_本文_
-----

自衛隊の中東派遣、いま必要な状況か 有事で高い政治的コストも

イランのロウハニ大統領(左)と握手する安倍首相=2019年12月20日午後、首相官邸

 政府は12月27日、中東地域への海上自衛隊派遣を閣議決定した。その直前となる同20日、来日したイランのロウハニ大統領は、安倍晋三首相に対し自衛隊艦船の中東派遣に理解を示した。他方、わざわざ訪日し首脳会談を行ったのは、イランが敵視する米国主導の有志連合(海洋安全保障イニシアチブ)に日本が参加することなく、ペルシャ湾やホルムズ海峡に近づかないようくぎを刺しにきたと言うことであろう。もちろん、建前上は6月の安倍首相のイラン訪問への返礼であり、日イラン国交樹立90周年記念としての訪日である。

 ここでは、ペルシャ湾は多国籍の海軍を派遣するほど危険な状態なのか、日本のタンカーは自衛隊艦船で守らなければならないのか、また守ることが出来るのか、といった疑問を考える上でのヒントをいくつか論じてみよう。(北海道大学公共政策大学院教授=鈴木一人)

 ■ペルシャ湾は危険なのか

 2019年5月にサウジアラビアやノルウェー船籍のタンカーが襲撃され、また6月の安倍首相のイラン訪問中には日本の国華産業が運航するケミカルタンカーなどが攻撃を受けた。いずれも攻撃主体は明らかになっていない。同じ6月には米軍の無人偵察機がイランによって撃墜され、米国はイランに報復攻撃を試みたがトランプ大統領が攻撃10分前に中止を命じるといったこともあった。9月にはサウジの石油施設がドローンなどによって攻撃を受けるといった事件もあり、イランの関与が疑われている。

 このように今年に入ってペルシャ湾周辺で立て続けにさまざまな事件が起こり、この地域は極めて危険な状況であるとの印象が強い。しかし、ペルシャ湾やホルムズ海峡は一日何百隻もの船が行き交い、日本に原油や天然ガスを運ぶ船も一日数隻が航行している。これらの船は6月以降、武力攻撃を受けることなく航行できている。

 また、6月のトランプ大統領の攻撃中止命令によって地域における軍事的エスカレーションは停止した状態にある。米国の一国制裁によるイランへの「最大限の圧力」は続く一方で、イランは当面武力を用いて状況を打開する姿勢は見せていない。さらには、イランへの攻撃を積極的に主張していたボルトン氏は既に安全保障担当の大統領補佐官を辞任しており、イランを敵視するポンペオ国務長官などはイランへの圧力強化を訴えるものの、武力行使を推進しているわけではない。

 これらの状況を見ると、ペルシャ湾で「タンカー戦争(イラン・イラク戦争の時にイランが取った無差別のタンカー攻撃)」が今にも始まる、という状況にはない。ゆえに日本の船主協会も自衛隊派遣を強く求めてはいない。

-----

_課題 1_
自衛隊の中東派遣を論じた本文に名前が登場する人物を、漏れなく挙げてください。
_課題 2_
自衛隊の中東派遣についての本文を、最後の文に続けて書き進めてください。

_提示情報_

-----

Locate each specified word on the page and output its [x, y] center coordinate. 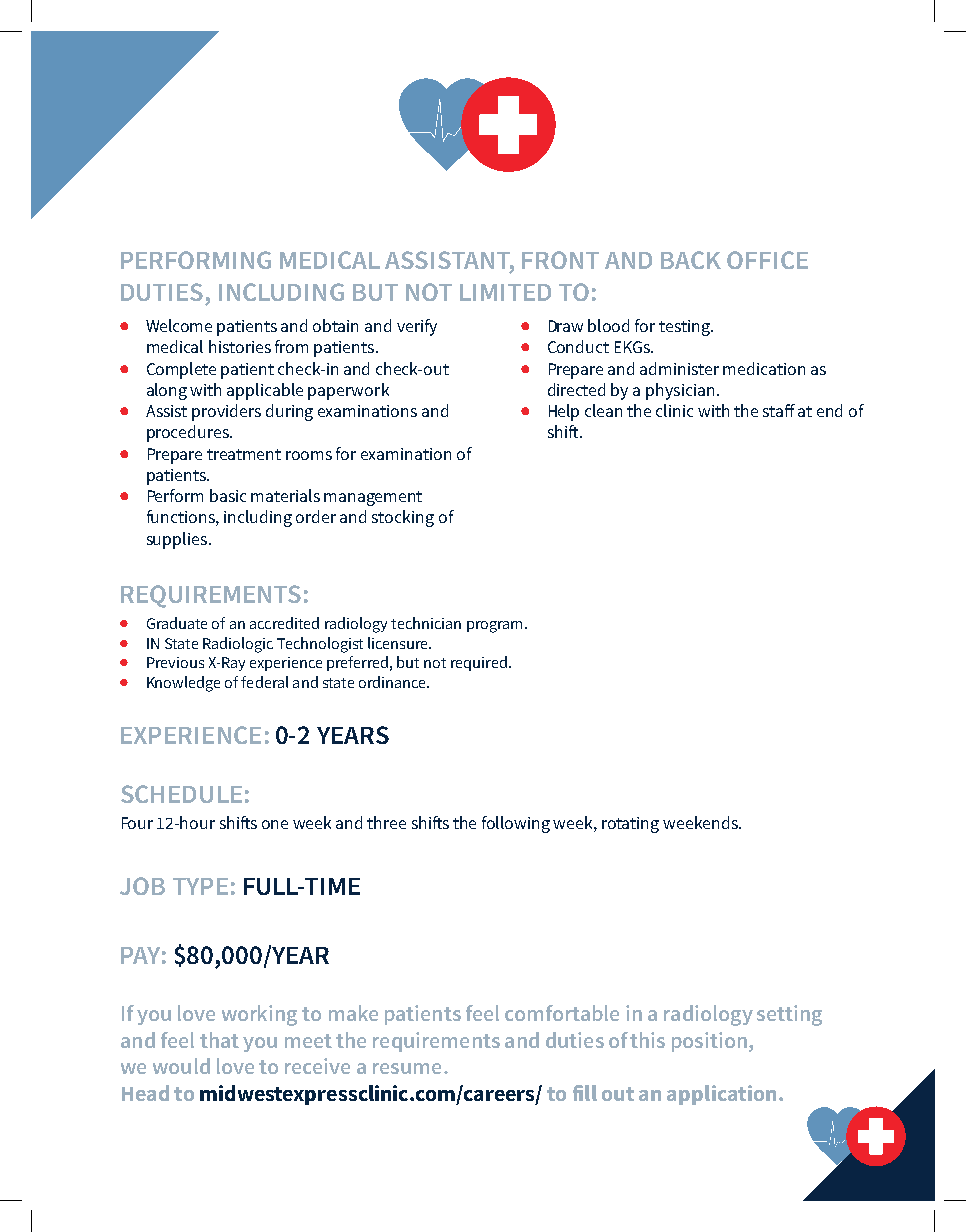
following [516, 824]
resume [407, 1068]
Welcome [179, 325]
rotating [630, 825]
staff [779, 410]
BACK [691, 260]
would [181, 1066]
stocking [403, 518]
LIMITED [505, 292]
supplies [178, 540]
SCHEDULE [181, 794]
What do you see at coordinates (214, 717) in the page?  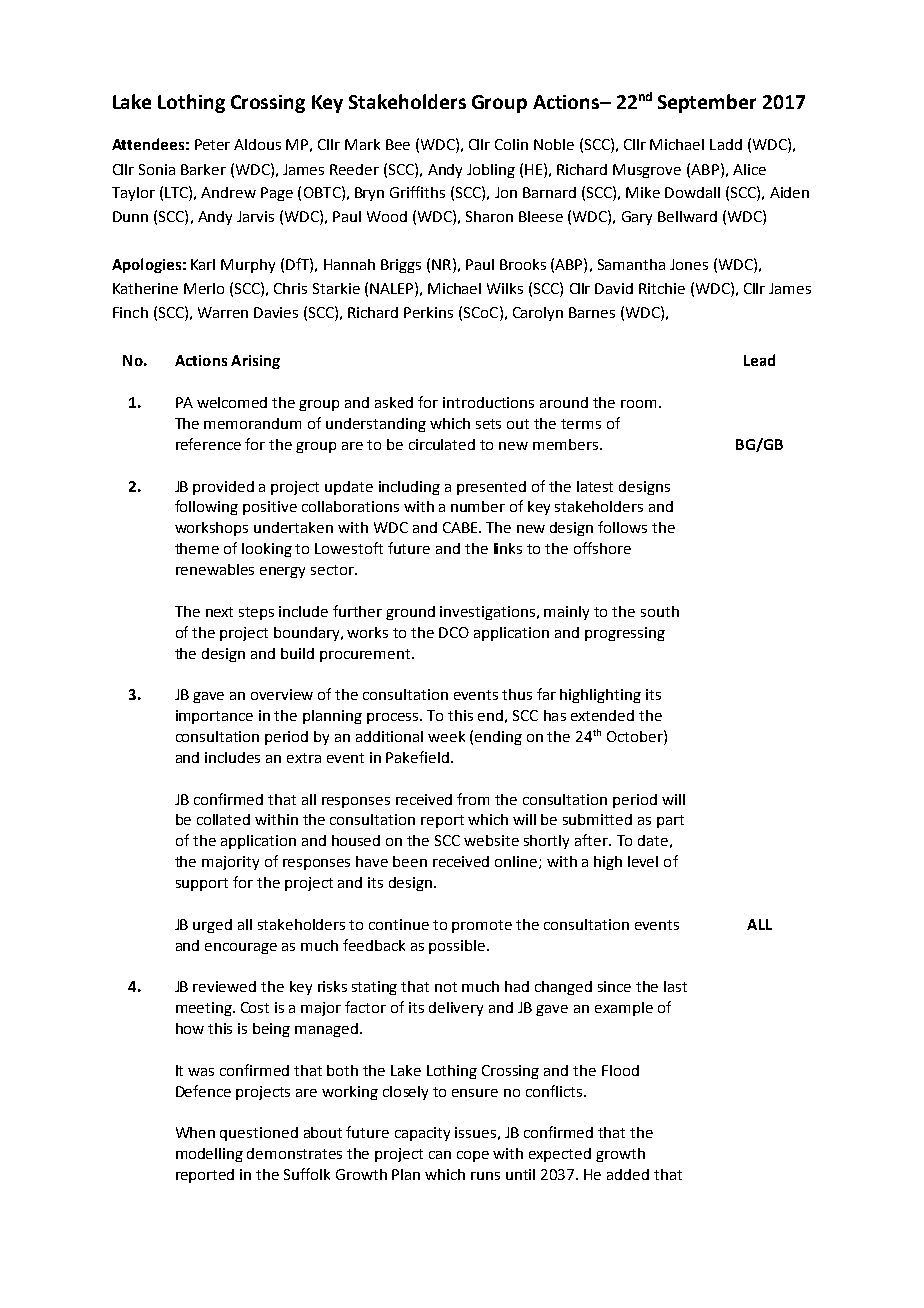 I see `importance` at bounding box center [214, 717].
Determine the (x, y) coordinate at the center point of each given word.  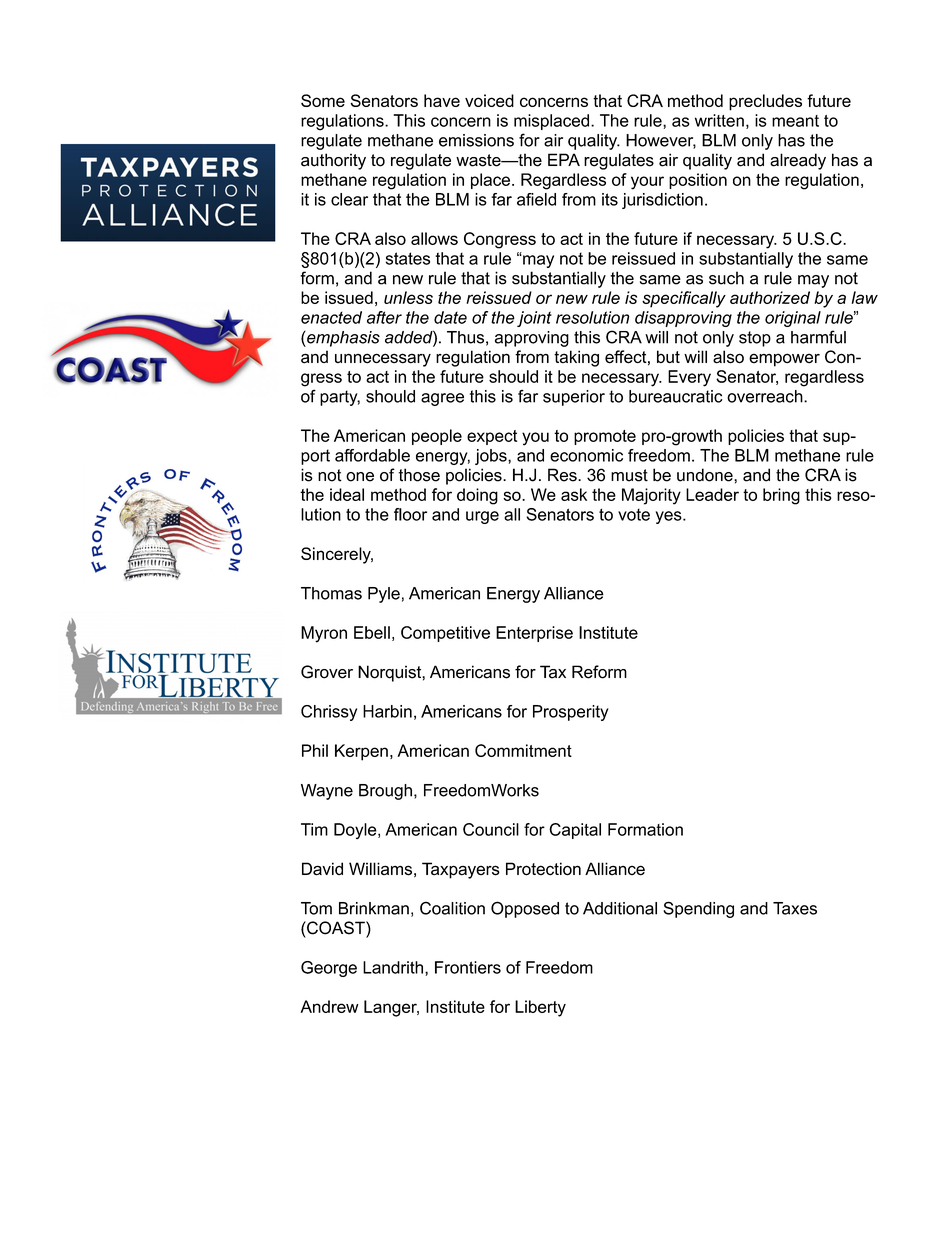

-----

_最終回答 1_
ロウハニ大統領、安倍晋三首相、鈴木一人、トランプ大統領、ボルトン氏、ポンペオ国務長官

_最終回答 2_
2019年6月、ホルムズ海峡付近で攻撃を受けて火災を起こし、オマーン湾で煙を上げるタンカー(AP=共同)

 ■自衛隊を派遣することで日本の船は守れるのか

 仮に「タンカー戦争」が起こった場合、自衛隊艦船は日本のタンカーを守れるのだろうか。それをシミュレートするのに格好の事例が、19年7月に起きたイランの革命防衛隊による英タンカー拿捕事件である。

 この事件は、その2週間前にイラン産原油を積んだイランの大型タンカーが英領ジブラルタル沖で拿捕されたことへの報復とみられている。英タンカー拿捕では、英海軍が革命防衛隊の艦船と交信し、拿捕を止めようとしたが、イラン側は制止を振り切って強行した。結果的に英海軍はイランに対して武力を行使せず、タンカーは2カ月間イラン領海内に拿捕されたままとなった。

 ここから言えることは、イランは目的のためには武力による報復の可能性があったとしてもタンカーを攻撃する意思があり、それを制止するためには革命防衛隊と戦火を交える覚悟が必要だということである。もちろん自衛隊にはその能力はあり、「海上警備行動」に切り替えて、革命防衛隊と交戦することもあり得る。しかし、その政治的なコストは極めて高い。また海上警備行動に切り替えても革命防衛隊への攻撃命令が出される可能性は低いだろう。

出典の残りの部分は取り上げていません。